# About

These is a base solution of PID.

In [1]:
%matplotlib inline
import pandas
import numpy
import matplotlib.pyplot as plt
import root_numpy
import os

# Get files https

In [2]:
def get_files_https(files):

    files_http = []

    for one_file in files:

        one_file_path, one_file_tree_name = one_file.split(':')

        one_file_http = one_file_path.replace("/r02/lhcb/jonesc/ANNPID/", "http://www.hep.phy.cam.ac.uk/~jonesc/lhcb/PID/")

        files_http.append((one_file_http, one_file_tree_name))

    return files_http

In [3]:
path_files_txt = '../../../data/configs/training/MC2015Sim09Dev03-TrainingFiles-Mixture-Cambridge.txt'
files = numpy.loadtxt(path_files_txt, dtype='S', delimiter='\n', comments='#')

files_http = get_files_https(files)

print len(files_http)
files_http[:5]

552


[('http://www.hep.phy.cam.ac.uk/~jonesc/lhcb/PID/ProtoParticlePIDtuples/MC/Sim09Devx/Reco15x/Dev03/ANNPID.1.root',
  'ANNPID/DecayTree'),
 ('http://www.hep.phy.cam.ac.uk/~jonesc/lhcb/PID/ProtoParticlePIDtuples/MC/Sim09Devx/Reco15x/Dev03/ANNPID.2.root',
  'ANNPID/DecayTree'),
 ('http://www.hep.phy.cam.ac.uk/~jonesc/lhcb/PID/ProtoParticlePIDtuples/MC/Sim09Devx/Reco15x/Dev03/ANNPID.3.root',
  'ANNPID/DecayTree'),
 ('http://www.hep.phy.cam.ac.uk/~jonesc/lhcb/PID/ProtoParticlePIDtuples/MC/Sim09Devx/Reco15x/Dev03/ANNPID.4.root',
  'ANNPID/DecayTree'),
 ('http://www.hep.phy.cam.ac.uk/~jonesc/lhcb/PID/ProtoParticlePIDtuples/MC/Sim09Devx/Reco15x/Dev03/ANNPID.5.root',
  'ANNPID/DecayTree')]

# Get numpers of particles

In [4]:
def get_number_particles(files_http, particles_pdg, selection, log_file_name='get_number_particles.log'):
    
    numbers_particles = numpy.zeros((len(files_http), len(particles_pdg)))
    
    LOG = open(log_file_name, 'w')
    LOG.write('Particles pdgs: ' + str(particles_pdg) + '\n')
    LOG.write('Selection: ' + selection + '\n')
    LOG.flush()

    for num, (one_file_https, one_file_tree) in enumerate(files_http):
        
        success = 0    
        while success != 1:
            try:
                mc_particle_type = root_numpy.root2array(filenames=one_file_https, 
                                                         treename=one_file_tree, 
                                                         branches='MCParticleType',
                                                         selection=selection)

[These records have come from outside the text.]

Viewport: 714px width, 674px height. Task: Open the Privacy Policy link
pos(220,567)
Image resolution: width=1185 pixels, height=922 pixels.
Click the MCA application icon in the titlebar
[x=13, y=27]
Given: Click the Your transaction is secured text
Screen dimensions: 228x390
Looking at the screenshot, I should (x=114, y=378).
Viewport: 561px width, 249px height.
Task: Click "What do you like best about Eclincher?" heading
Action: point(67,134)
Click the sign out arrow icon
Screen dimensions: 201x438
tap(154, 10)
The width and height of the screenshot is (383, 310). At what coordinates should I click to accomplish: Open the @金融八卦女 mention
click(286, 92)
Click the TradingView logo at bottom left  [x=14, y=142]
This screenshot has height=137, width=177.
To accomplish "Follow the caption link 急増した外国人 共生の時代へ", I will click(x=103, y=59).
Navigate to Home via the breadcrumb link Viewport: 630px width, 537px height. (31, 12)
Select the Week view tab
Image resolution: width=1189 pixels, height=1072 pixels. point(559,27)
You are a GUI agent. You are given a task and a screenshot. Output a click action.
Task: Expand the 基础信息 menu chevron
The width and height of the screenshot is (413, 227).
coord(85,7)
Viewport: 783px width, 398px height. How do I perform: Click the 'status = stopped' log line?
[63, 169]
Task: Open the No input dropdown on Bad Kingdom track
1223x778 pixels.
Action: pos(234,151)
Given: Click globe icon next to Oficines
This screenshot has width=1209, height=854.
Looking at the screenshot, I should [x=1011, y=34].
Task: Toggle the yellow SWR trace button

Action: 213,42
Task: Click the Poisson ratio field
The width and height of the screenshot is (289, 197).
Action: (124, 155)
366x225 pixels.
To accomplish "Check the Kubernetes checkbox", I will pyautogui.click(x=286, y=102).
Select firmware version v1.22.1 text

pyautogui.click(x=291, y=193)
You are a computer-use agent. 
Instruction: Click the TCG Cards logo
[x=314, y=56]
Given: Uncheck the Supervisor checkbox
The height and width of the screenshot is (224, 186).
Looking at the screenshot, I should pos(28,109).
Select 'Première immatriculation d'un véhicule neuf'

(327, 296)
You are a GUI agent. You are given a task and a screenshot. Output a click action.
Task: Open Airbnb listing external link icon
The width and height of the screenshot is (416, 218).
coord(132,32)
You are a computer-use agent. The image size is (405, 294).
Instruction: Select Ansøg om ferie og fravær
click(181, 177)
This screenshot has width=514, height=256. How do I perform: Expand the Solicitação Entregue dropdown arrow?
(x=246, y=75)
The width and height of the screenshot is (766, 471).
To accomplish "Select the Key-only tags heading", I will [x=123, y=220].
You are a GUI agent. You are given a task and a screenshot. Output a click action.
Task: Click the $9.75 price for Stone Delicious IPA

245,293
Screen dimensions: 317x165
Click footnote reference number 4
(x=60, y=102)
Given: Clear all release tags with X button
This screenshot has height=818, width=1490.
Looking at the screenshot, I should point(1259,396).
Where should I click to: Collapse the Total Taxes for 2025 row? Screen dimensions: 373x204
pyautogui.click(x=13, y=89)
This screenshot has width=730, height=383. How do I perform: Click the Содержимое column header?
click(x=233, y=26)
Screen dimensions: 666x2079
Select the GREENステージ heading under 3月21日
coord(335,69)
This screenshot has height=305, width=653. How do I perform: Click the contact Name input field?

                for num_pdg, one_pdg in enumerate(particles_pdg):

                    numbers_particles[num, num_pdg] = (numpy.abs(mc_particle_type) == one_pdg).sum()

                LOG.write(str(num) + '. ' + one_file_https + '\n')
                LOG.write('Numbers of particles: ' + str(numbers_particles[num, :]) + '\n')
                LOG.flush()
                success = 1

            except:
                LOG.write(one_file_https + ' is not readed.' + '\n')
                LOG.flush()

    numbers_particles_df = pandas.DataFrame(data=numbers_particles, columns=[str(i) for i in particles_pdg])
    numbers_particles_df['http'] = numpy.array(files_http)[:, 0]
    numbers_particles_df['tree_name'] = numpy.array(files_http)[:, 1]
    
    return numbers_particles_df

In [5]:
selection = '(!HasMC || MCVertexType==1 || MCVertexType==2) && \
             (TrackLikelihood > -100.0) && \
             (TrackP > 0) && \
             (TrackPt > 0) && (abs(TrackType-3) < 0.1)'

dir_path = '../../../data/MC2015Sim09Dev03/Generation1/Long'
particles_pdg = [11,13,211,321,2212,0]

In [6]:
# log_file_name = dir_path + '/get_number_particles.log'
# numbers_particles_df = get_number_particles(files_http, 
#                                             particles_pdg, 
#                                             selection, 
#                                             log_file_name=log_file_name)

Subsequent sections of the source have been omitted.